Houve um tempo em que documentos, como o informe sobre “A crise da democracia”, editado pela prima irmã de Bilderberg, a antiga e empoeirada Comissão Trilateral, condicionaram o ambiente de agitação mundial, ao enfatizar a necessidade de reduzir ou de, pelo menos, cobrar os crescentes níveis de educação no mundo, que se consideravam relacionados com o incremento da conflitividade social nos anos 1960 o século passado.
A guinada das políticas públicas nos anos 1980, o que alguns denominaram difusamente de neoliberalismo ou revolução conservadora, poderia ter derivado de alguns dos acordos ali adotados, mas disso não restou constância escrita alguma.
Pablo Casado, o convidado sem partido de Bilderberg
Entre as figuras mundiais selecionadas para este encontro destaca-se paradoxalmente o ex-presidente do Partido Popular, Pablo Casado. Para este, tal encontro talvez tenha sido seu último evento antes de começar sua carreira, necessariamente já circunscrita ao setor privado. Casado encontrou em Washington outros dois espanhóis: José Manuel Albares, ministro do Exterior do Governo da Espanha, e Carlos Núñez, presidente executivo do Grupo PRISA, que é editor do primeiro diário do mundo em espanhol. Outra pessoa envolvida é Ana Patricia Botín, presidenta do Banco Santander e membro do comitê dirigente de Bilderberg. Todos os anos são convidados ainda representantes ou líderes do PP, do PSOE e mesmo do já quase extinto Ciudadanos.
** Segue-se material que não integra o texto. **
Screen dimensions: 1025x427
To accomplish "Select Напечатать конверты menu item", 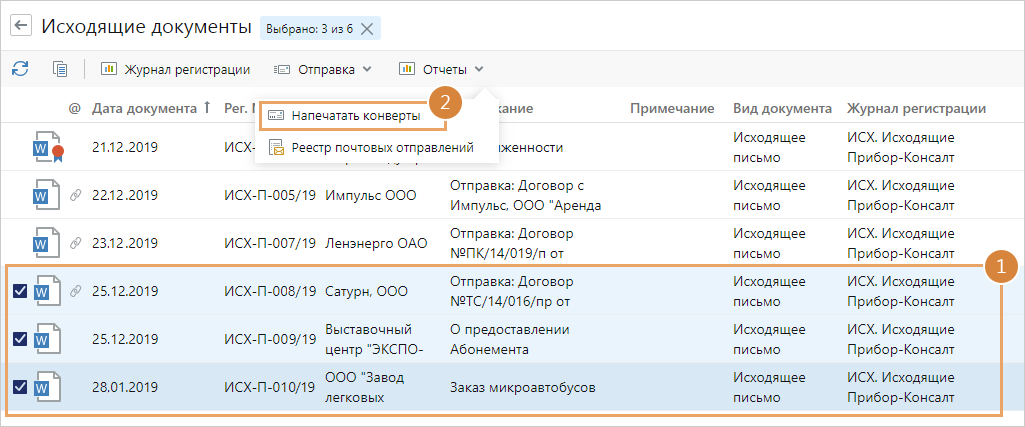I will point(354,115).
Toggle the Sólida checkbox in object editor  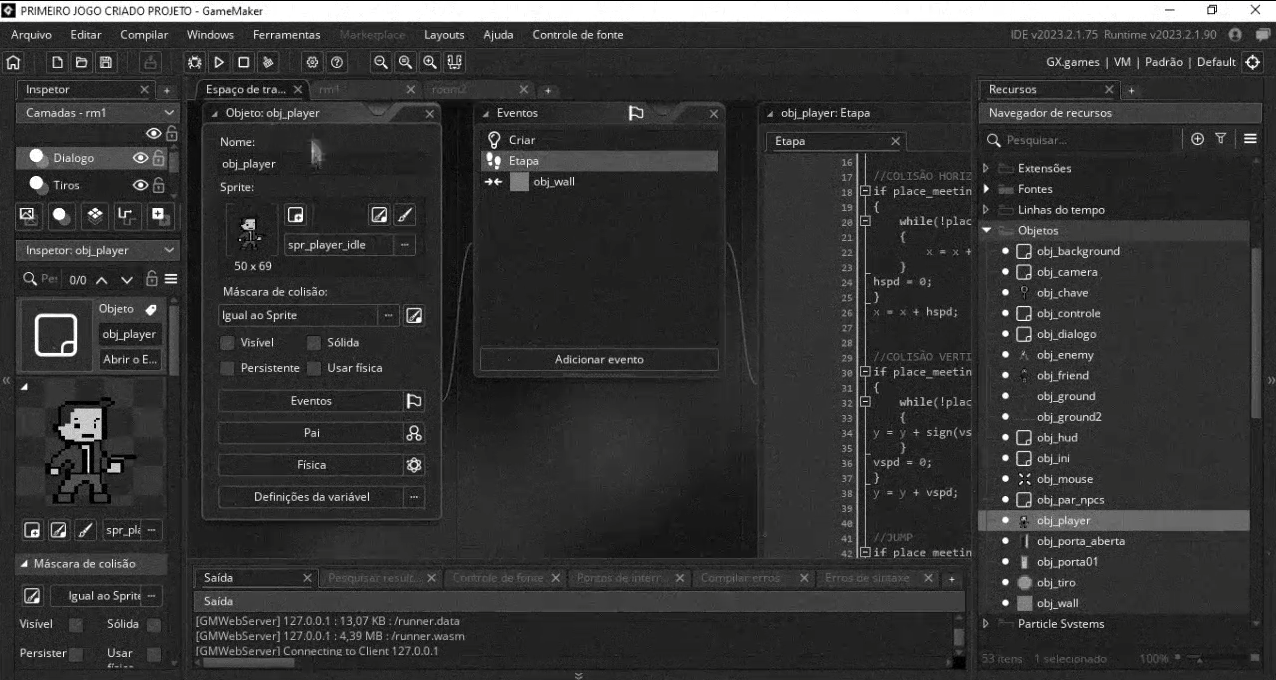314,343
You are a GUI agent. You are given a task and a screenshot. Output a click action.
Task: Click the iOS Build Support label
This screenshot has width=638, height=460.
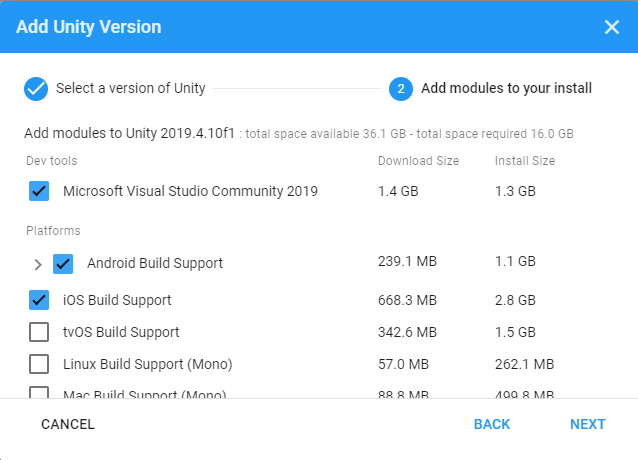click(117, 300)
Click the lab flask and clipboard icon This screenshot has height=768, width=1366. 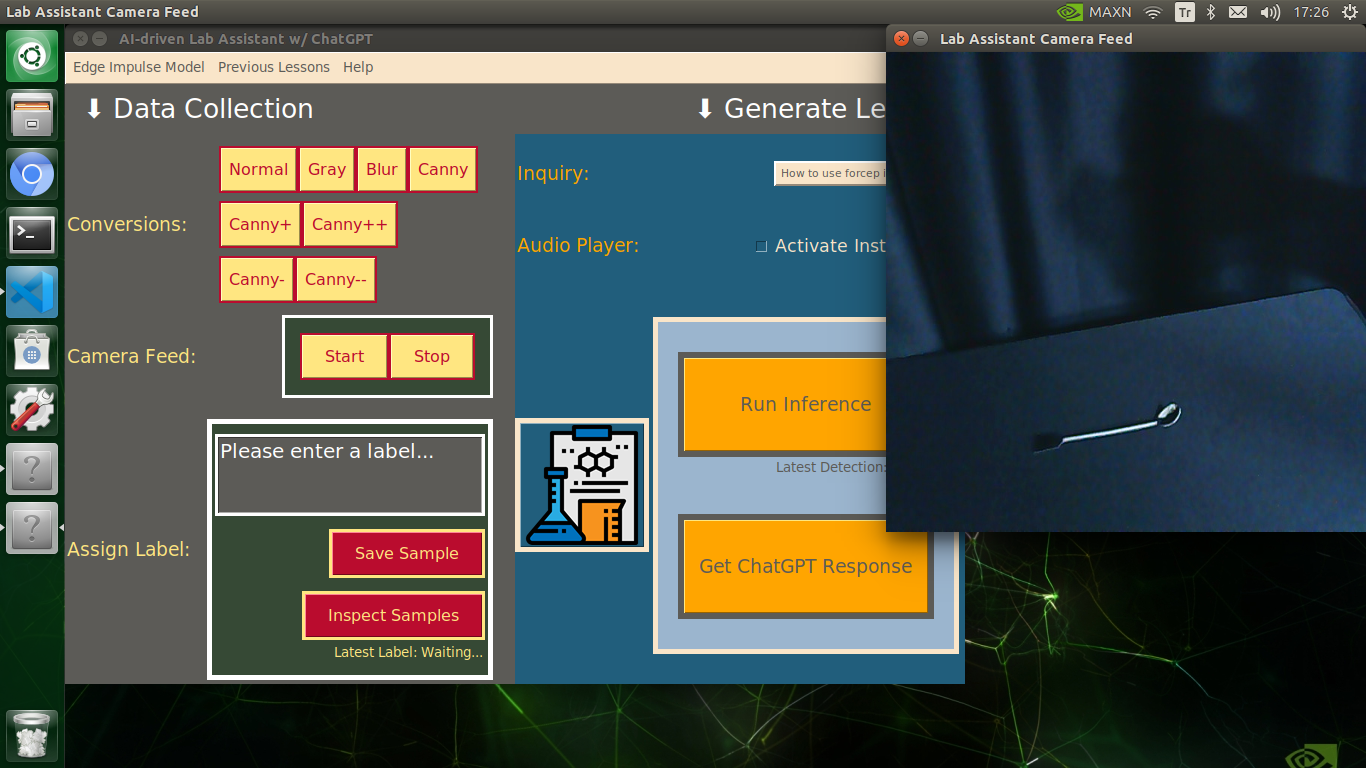pyautogui.click(x=582, y=485)
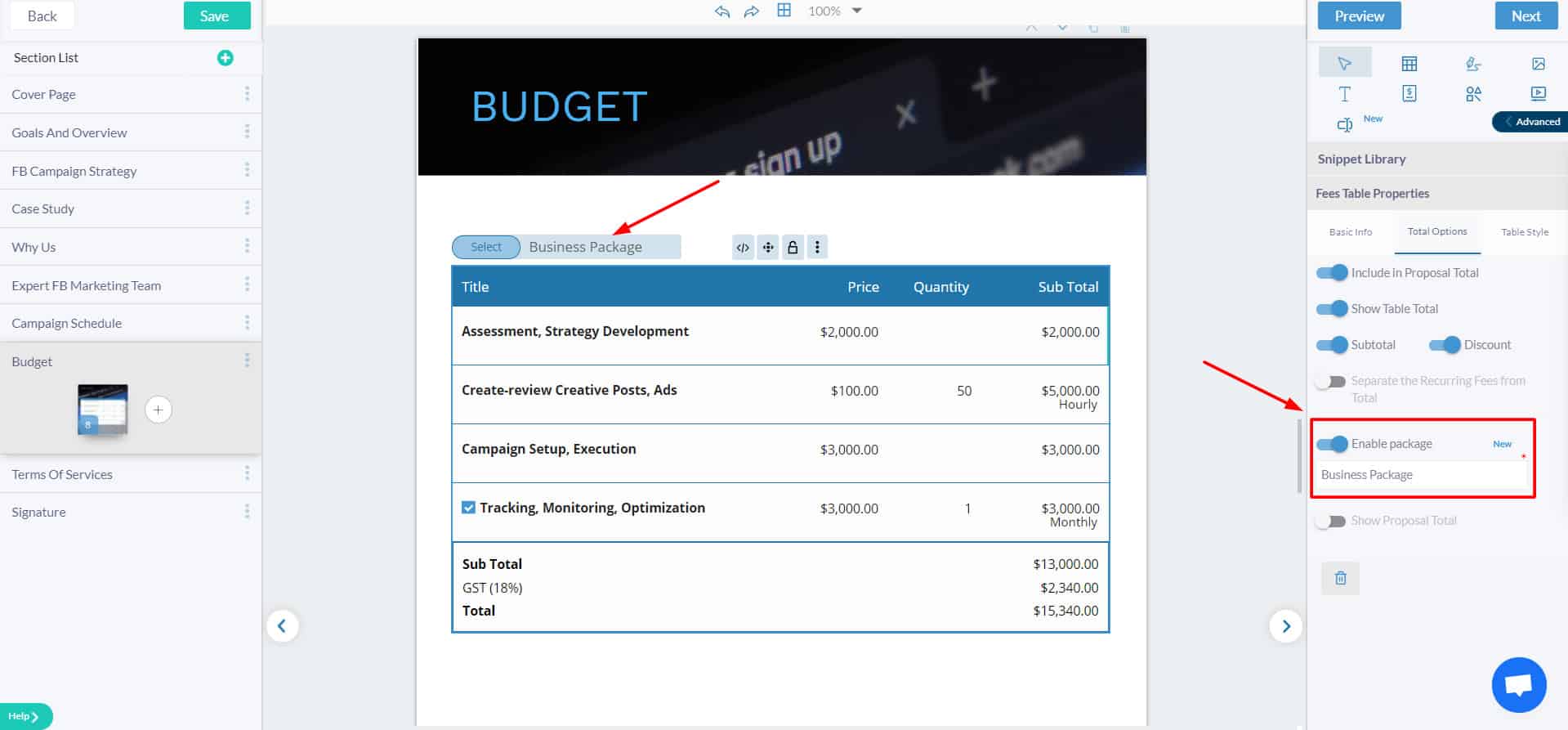Image resolution: width=1568 pixels, height=730 pixels.
Task: Open the 100% zoom dropdown
Action: coord(857,11)
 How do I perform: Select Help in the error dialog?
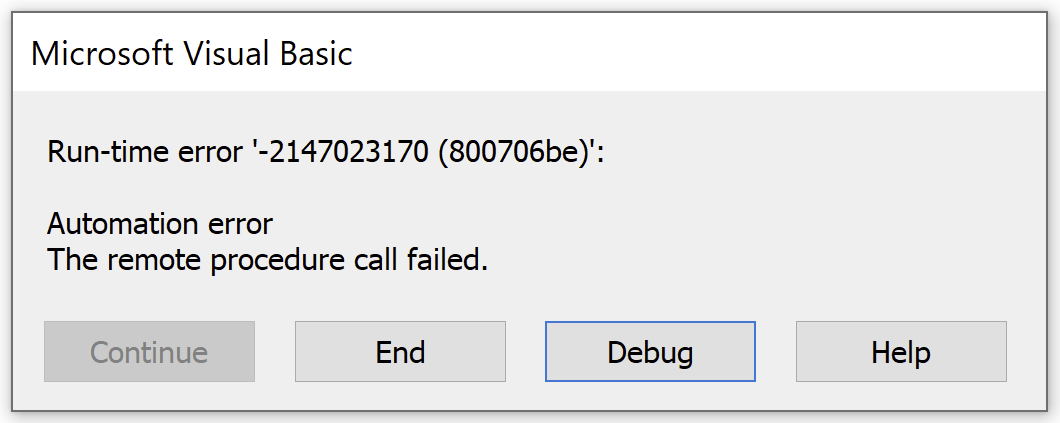(900, 352)
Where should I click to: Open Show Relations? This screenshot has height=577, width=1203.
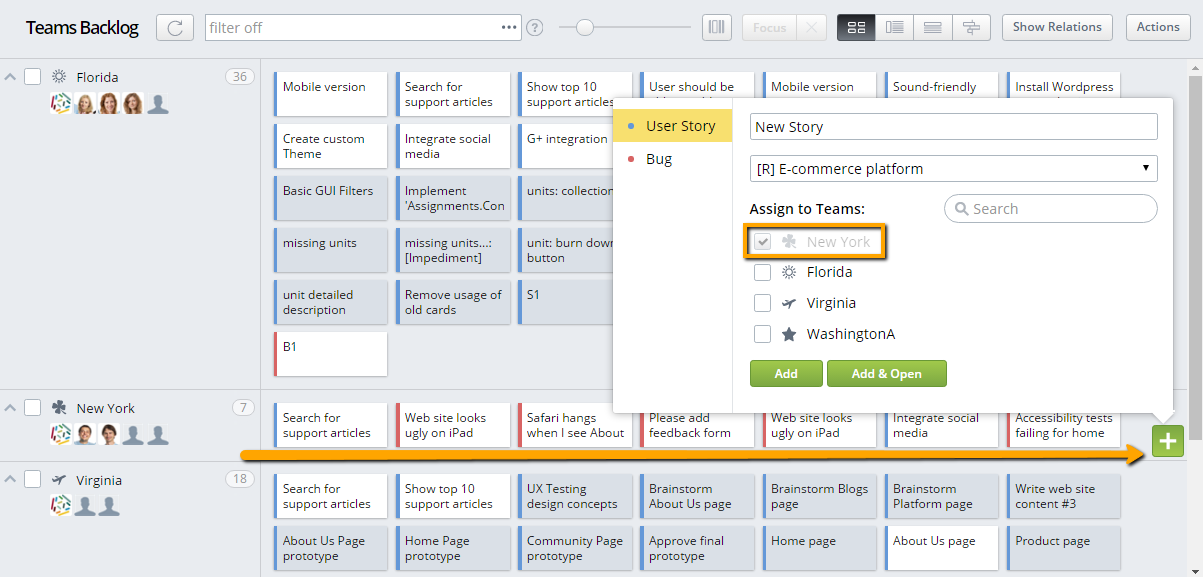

Em 2022, apenas 25 dias antes da cúpula da Otan em Madri, Bilderberg reproduziu, pelo menos em seus temas principais, o pessimismo do Fórum de Davos daquele ano, outro evento chave para a reunião das elites mundiais. Desigualdades, migrações e problemas derivados da mudança climática parecem ocupar um segundo lugar entre as causas da instabilidade global a partir dos temas principais que figuram na web oficial. A guerra e as tensões mundiais latentes voltaram ao primeiro plano. Como nos velhos tempos.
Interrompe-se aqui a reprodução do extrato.